15min:

B. S. LIU, Department of Chemistry, Tianjin University Tianjin 300072, P.R. China and Department of Chemistry, The University of Hong Kong, Pokfulam Road, Hong Kong; J. W-H. LEUNG, LING LI AND A. S-C. CHEUNG, Department of Chemistry, The University of Hong Kong, Pokfulam Road, Hong Kong; C. T. AU, Department of Chemistry and Center for Surface Analysis and Research, Hong Kong Baptist University, Kowloon Tong, Hong Kong.

The catalytic reaction of CO₂ reforming of CH₄ produces synthesis gas (CO and H₂), which is useful as a feedstock for many industrial processes. In the past few years, many transition metal-based catalysts have been investigated but the major problems reported were catalytic deactivation due to carbon deposition and low yield.

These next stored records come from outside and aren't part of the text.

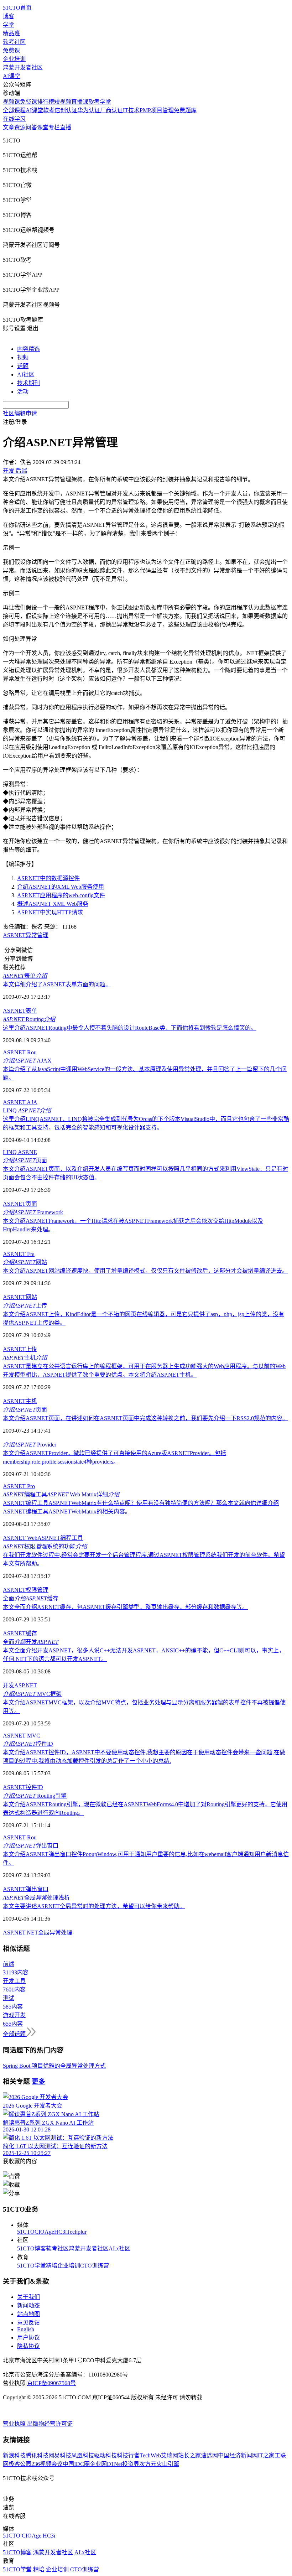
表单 (25, 976)
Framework (33, 1212)
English (25, 2329)
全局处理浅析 (36, 1898)
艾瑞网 (169, 2455)
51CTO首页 (17, 8)
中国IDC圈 (76, 2464)
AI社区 (26, 375)
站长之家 (189, 2455)
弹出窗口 (30, 1846)
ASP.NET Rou (20, 1052)
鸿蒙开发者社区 (23, 67)
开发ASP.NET (20, 1685)
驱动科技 (105, 2455)
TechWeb (150, 2455)
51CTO (26, 2232)
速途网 (209, 2455)
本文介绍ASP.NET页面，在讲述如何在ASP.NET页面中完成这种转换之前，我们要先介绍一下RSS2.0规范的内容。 (145, 1418)
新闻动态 (28, 2305)
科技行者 (128, 2455)
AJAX (27, 1061)
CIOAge (44, 2232)
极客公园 (20, 2464)
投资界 (130, 2464)
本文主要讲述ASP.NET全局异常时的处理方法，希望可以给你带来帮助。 (94, 1906)
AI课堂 (11, 76)
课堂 (42, 127)
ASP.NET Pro (19, 1486)
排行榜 (45, 102)
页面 (25, 1160)
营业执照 (15, 2424)
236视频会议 (47, 2464)
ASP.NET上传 (20, 1349)
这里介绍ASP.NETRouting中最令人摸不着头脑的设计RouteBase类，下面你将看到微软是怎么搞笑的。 (129, 1028)
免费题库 (185, 110)
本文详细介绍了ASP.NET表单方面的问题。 (57, 984)
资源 (20, 127)
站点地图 (28, 2314)
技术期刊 (28, 383)
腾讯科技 (37, 2455)
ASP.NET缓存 (20, 1633)
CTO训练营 (94, 2266)
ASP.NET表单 (20, 1011)
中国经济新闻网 (238, 2455)
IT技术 (131, 110)
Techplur (77, 2232)
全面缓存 (30, 1598)
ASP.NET (14, 1933)
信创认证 (65, 110)
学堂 (8, 25)
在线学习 (14, 119)
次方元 (147, 2464)
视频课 (11, 102)
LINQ (27, 1110)
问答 (31, 127)
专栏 (54, 127)
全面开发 (30, 1642)
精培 (51, 2266)
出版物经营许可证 (50, 2424)
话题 (22, 366)
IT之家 (266, 2455)
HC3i (60, 2232)
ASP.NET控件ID (23, 1787)
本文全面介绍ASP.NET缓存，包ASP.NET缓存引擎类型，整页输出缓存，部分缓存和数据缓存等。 (125, 1607)
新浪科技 (14, 2455)
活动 (22, 392)
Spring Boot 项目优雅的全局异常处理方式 (54, 2066)
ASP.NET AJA (20, 1102)
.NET (31, 1933)
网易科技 (59, 2455)
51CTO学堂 (31, 2266)
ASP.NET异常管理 (25, 935)
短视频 (62, 102)
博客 (8, 16)
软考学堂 (99, 102)
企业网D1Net (106, 2464)
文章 (8, 127)
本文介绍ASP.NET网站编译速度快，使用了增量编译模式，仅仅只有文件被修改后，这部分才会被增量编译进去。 (145, 1271)
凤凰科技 (82, 2455)
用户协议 (28, 2337)
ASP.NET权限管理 (25, 1590)
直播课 (79, 102)
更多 (38, 2081)
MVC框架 (32, 1694)
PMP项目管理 (157, 110)
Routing (29, 1019)
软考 (48, 110)
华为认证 (88, 110)
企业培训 (14, 59)
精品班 (11, 33)
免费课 (11, 50)
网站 (25, 1262)
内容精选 (28, 349)
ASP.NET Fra (19, 1254)
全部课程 (14, 110)
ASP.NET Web (20, 1538)
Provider (29, 1445)
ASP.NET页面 (20, 1204)
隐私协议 (28, 2346)
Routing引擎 (35, 1796)
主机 (25, 1358)
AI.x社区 (119, 2248)
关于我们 (28, 2297)
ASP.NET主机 (20, 1401)
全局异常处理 (55, 1933)
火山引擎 (167, 2464)
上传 (25, 1306)
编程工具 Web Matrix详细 (61, 1494)
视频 (22, 357)
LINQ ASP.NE (20, 1152)
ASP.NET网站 (20, 1297)
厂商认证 (111, 110)
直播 (65, 127)
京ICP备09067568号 (51, 2383)
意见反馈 (28, 2323)
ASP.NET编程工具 (60, 1538)
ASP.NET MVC (21, 1736)
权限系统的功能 (45, 1546)
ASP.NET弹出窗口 (25, 1889)
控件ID (28, 1744)
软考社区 (14, 42)
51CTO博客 (31, 2248)
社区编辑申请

We studied the CH₄/CO₂ reforming over La₂NiO₄ and 10%NiO/CeO₂-La₂O₃ catalysts under the condition of supersonic jet expansion via direct monitoring of the change in reactants (CH₄ and CO₂), product (CO) and side-product (H₂O) using the sensitive technique of cavity ring-down spectroscopy. Vibration-rotational absorption lines of CH₄, H₂O, CO₂ and CO molecules were recorded in the near infrared spectral region. We found that La₂NiO₄ is superior to 10%NiO/CeO₂-La₂O₃ in performance. We have also investigated the associated reverse water-gas shift (RWGS) reaction, which affects significantly the H₂/CO product ratio, over the catalysts during CH₄/CO₂ reforming. Our results indicated that the RWGS reaction promoted the conversion of CO₂ and decreased the partial pressure of hydrogen. By proper adjustment of the pressure of the reaction system, it is possible to suppress the occurrence of RWGS reaction and increase the selectivity of CH₄/CO₂ reforming.